Available data below:
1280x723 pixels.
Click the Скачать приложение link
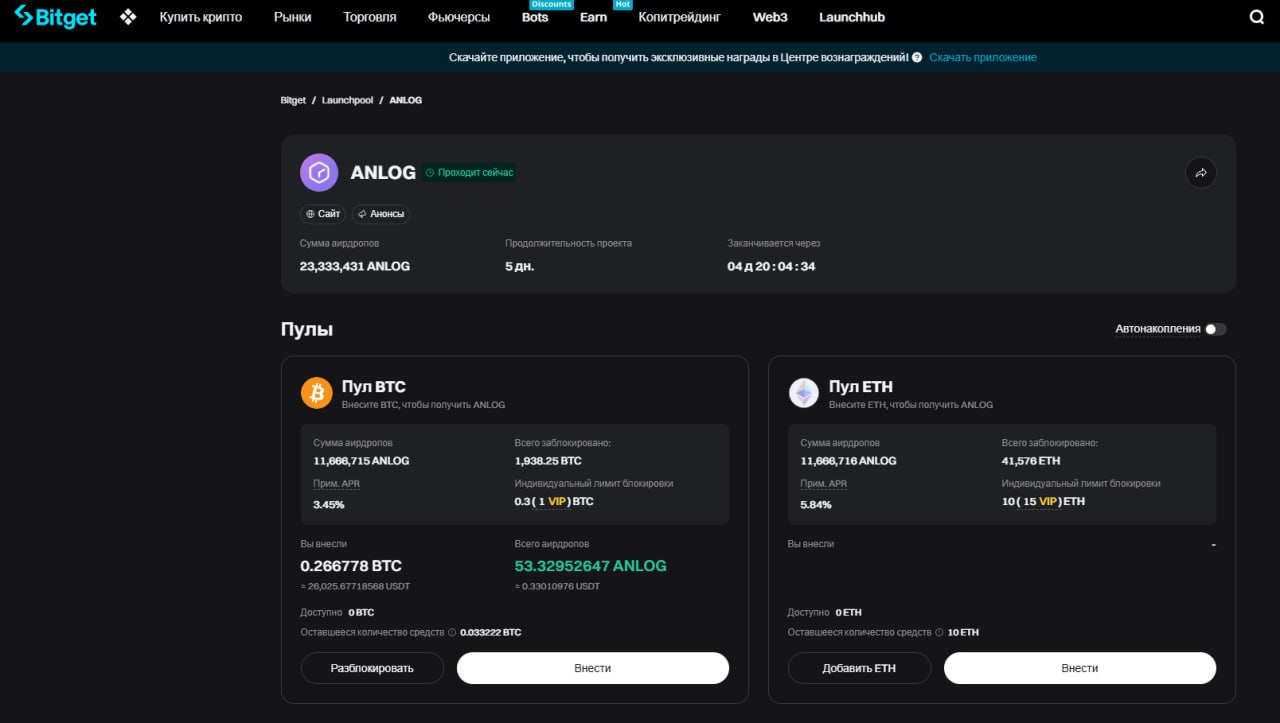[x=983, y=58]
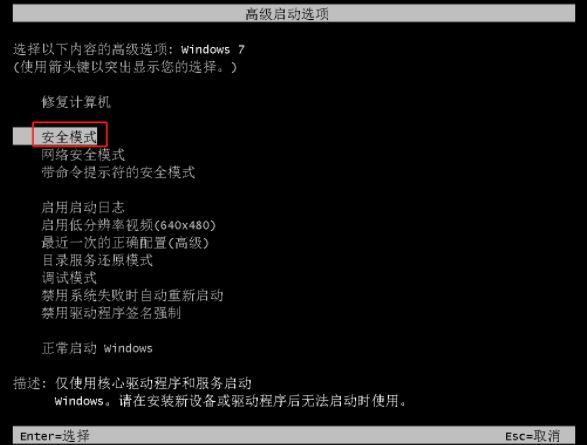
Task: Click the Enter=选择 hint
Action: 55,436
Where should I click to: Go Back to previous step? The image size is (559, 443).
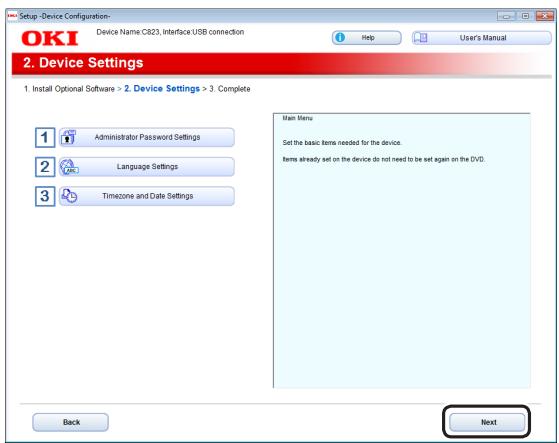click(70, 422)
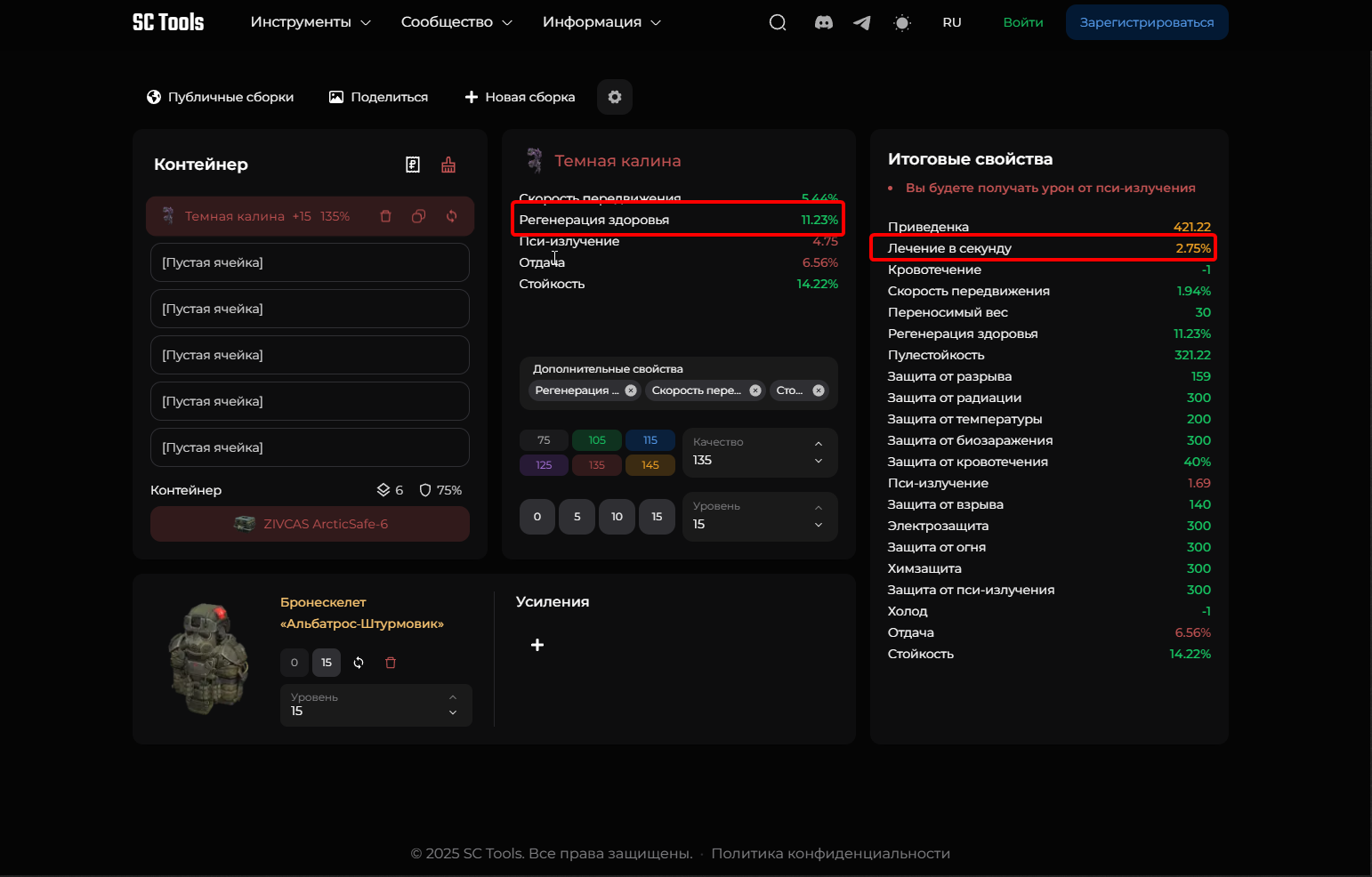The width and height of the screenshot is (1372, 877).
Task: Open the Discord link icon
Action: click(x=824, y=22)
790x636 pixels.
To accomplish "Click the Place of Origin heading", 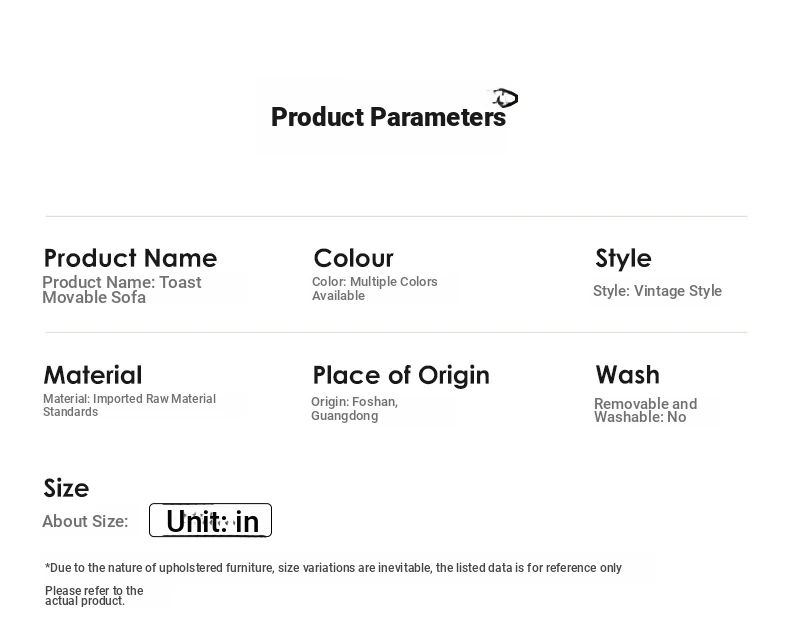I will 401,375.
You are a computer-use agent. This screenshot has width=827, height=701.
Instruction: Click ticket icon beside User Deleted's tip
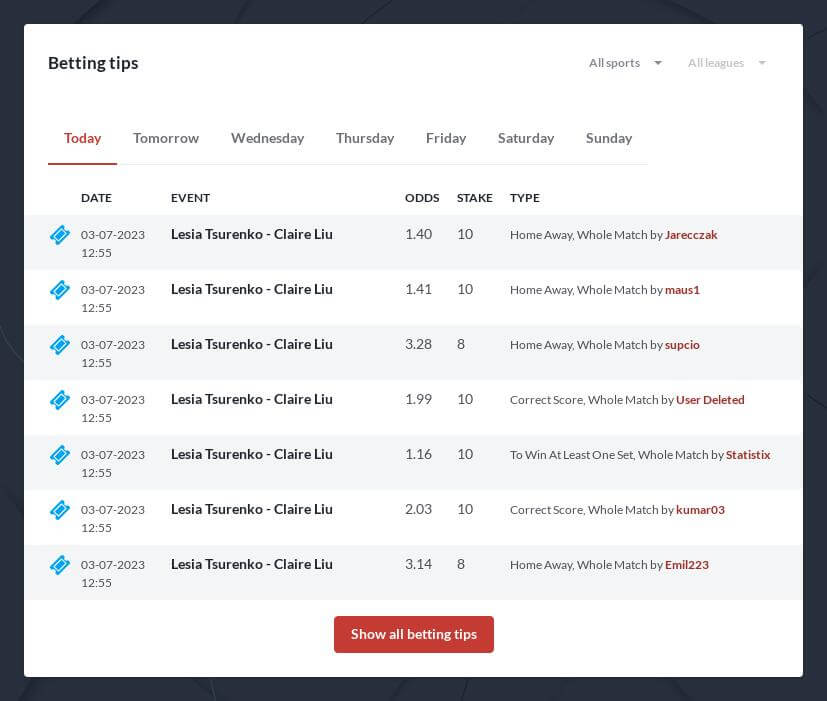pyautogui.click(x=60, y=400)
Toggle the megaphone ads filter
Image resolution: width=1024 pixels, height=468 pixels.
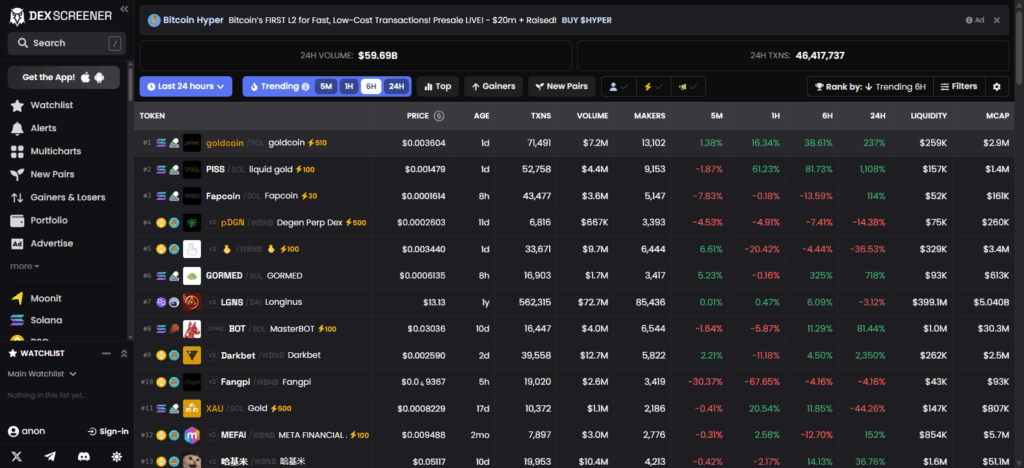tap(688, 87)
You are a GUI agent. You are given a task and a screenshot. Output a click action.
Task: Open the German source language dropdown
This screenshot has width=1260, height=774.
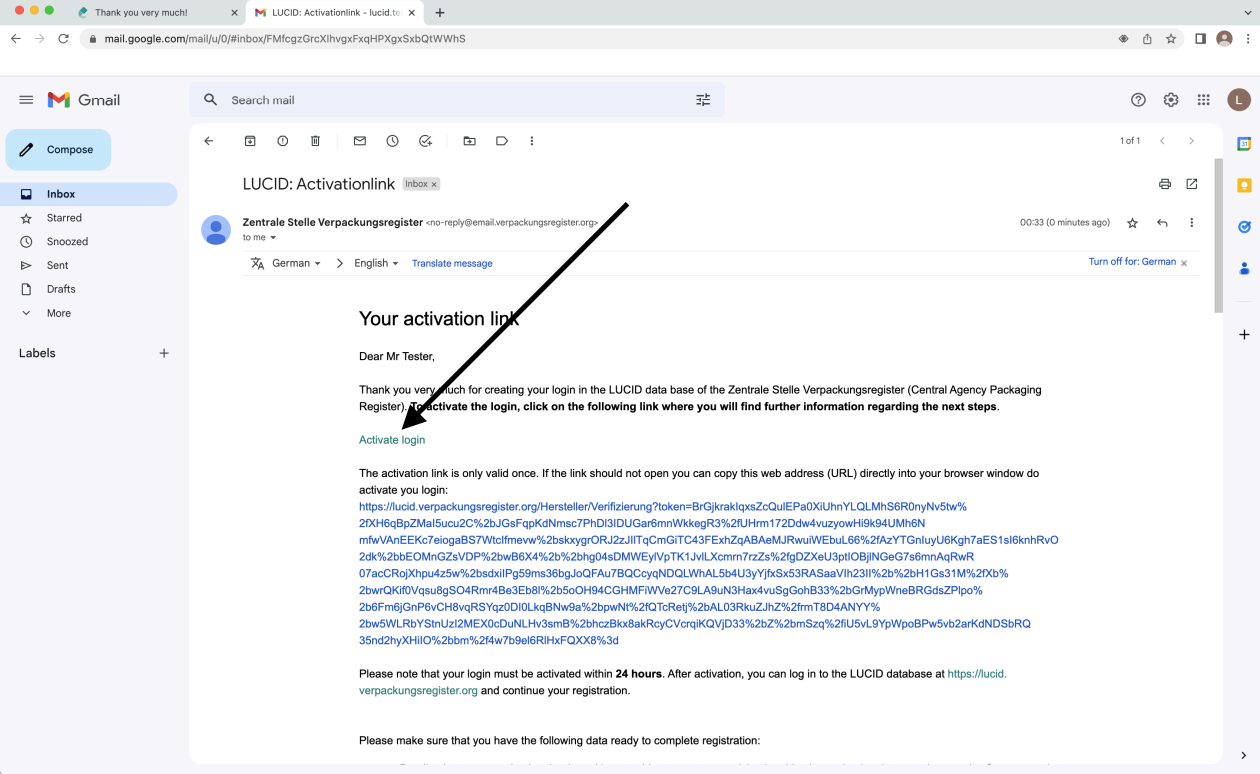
End of Available data.
:: Problem to work on ::
Both ends included, copy word for word the lines from the top of the entries above through the line with "790x636 pixels.". No pictures.

:: Answer to this exercise ::
1280x723 pixels.
Click the Скачать приложение link
[x=983, y=58]
Task: Click the Enter=选择 hint
Action: 55,436
Where should I click to: Go Back to previous step? The image size is (559, 443).
click(70, 422)
The width and height of the screenshot is (1372, 877).
Task: Open the Discord link icon
Action: click(x=824, y=22)
790x636 pixels.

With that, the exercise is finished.